よそでやれ | ナノ


インターハイ一日目:裏話  



(山岳リザルト前のあのシーン)



「3分なんて絵空事だ。追い上げるやつにとって集団は巨大な関所だ!!」
「………」
「荒北さん、でしたっけ」
「んあ?なに?総北一年」
「さっき、まっとうなやつなら…」
「それより巻島ァ、聞いたぞテメー。今でもこっそりなまえチャンと連絡取り合ってるらしいじゃねーかコラァ」
(えっ、無視?)
「はあ?こんな時になんの話っショ」
「惚けてんじゃねーヨ!こっちにゃテメーのストーカーがついてっから何でも知ってんだヨォ!」
「ストーカー!?巻島さんストーカーされてんスか!?」
「チッ、あいつ余計なことばっか嗅ぎ付けやがって…」
「いい度胸してんなァ…俺ァずっとずっと言いたかったんだよ付き合う前からヨォ…テメー東堂ばりになまえチャンに連絡してんじゃねーよこのボケナスがァ!!」
「それは心外っショ!あの馬鹿よりはまだましだっつーの!むしろそっちこそ束縛激しすぎんだよたまになまえから愚痴電来るんだぜ?」
「ハアアア!?ぐっ、愚痴電ってなんだヨそれざっけんなヨ!!自慢かヨ!!」
「俺のこと好きなのはわかるけど最近すぐ怒るんだ〜とかなんとか相談してくるぜ。もう潮時かァ?」
「すぐになんか怒ってねーヨ誰が短気だコラァ!!」
「荒北さーん、説得力ゼロですよー」
「っせー真波ィ!!テメーは黙って引いてろバァカ!!」
「クハッ、自覚あるから怒ってるんショ」
「それに、あいつだって誰にでも尻尾振って回るからわりーんだヨ!」
「男の嫉妬ほど目の当てらんねーもんはねえな」
「テメーちょっとチャリ降りろボケェ!!」
「今降りたら大ケガするっショ!!」
「いやそういう問題じゃねえだろ巻島!!」
「靖友、どうどう」
「っせーよデブ!!」
「…ま、安心しろよ荒北ァ。残念ながら今はあいつも幸せそうだし、無理強いはしねえよ。今はな」
「アア!?今はって、」

「すいません皆さん!!今追いつきました!!」

「なっ、ハア!?」
「ジャスト3分!!よく来た坂道ぃ!!」
「あっ、てめ、待てコラ巻島ァ!!まだ話終わってねーぞ!!追え真波!!」
「えー」
「勝手なことをするな荒北」
「うぐっ、」

「……なんなんスか、巻島さんとあの2番の人、恋のライバル的な…?」
「俺に聞くな鳴子」








(ゴール後黒田視点)



「ハァ!?なんでなまえチャンいないのォ!?」

帰ってきた荒北さんからそれを聞いてすぐに走った。あの人が荒北さんを見失うはずがない。なのに会ってないんだとしたら、何かがあったとしか考えられない。

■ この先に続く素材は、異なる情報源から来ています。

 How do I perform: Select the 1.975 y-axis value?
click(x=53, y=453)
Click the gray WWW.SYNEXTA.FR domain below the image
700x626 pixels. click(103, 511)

思いの外すぐに見つかったあの人は、例の一年に絡まれていた。その後の行動は自分でもビビるくらい早かったと思う。

「てめえ、一年だろ。年上相手に何してんだよ」

なまえさんの驚いた顔と、京伏一年のニヤついた顔が目に入る。キッと睨み続けているとどこかへ行ってしまった。

見つけたのが俺でよかったと心底思った。荒北さんが見つけてみろ、もっと酷いことになってただろう。

「ごめんくろ、腕…」

引き剥がすために咄嗟に掴んだ細い腕。離せばこの人は行ってしまう。

…行ってしまう?どういうことだ、まるでそうなることを望んでないみたいな。この人はマネージャーだから。行かせないと。仕事をしてもらわないと。

「もっと警戒心持てっつってんですよ」

なに言ってんだ俺。見ろよなまえさん困ってるじゃん。質悪いタイプの構ってちゃんかよ。ああでも止まらない。元はと言えばあんたがもっと警戒心持ってさっさと逃げてりゃ何事もなかったわけで。なのに大丈夫だろうって油断してされるがまま。そんなんだからあんな一年にすら付け込まれるんだ。

「…俺のことも、警戒しててください。じゃないと、」

せっかく我慢できてたのに、きっとそれ以上を望んじまうから。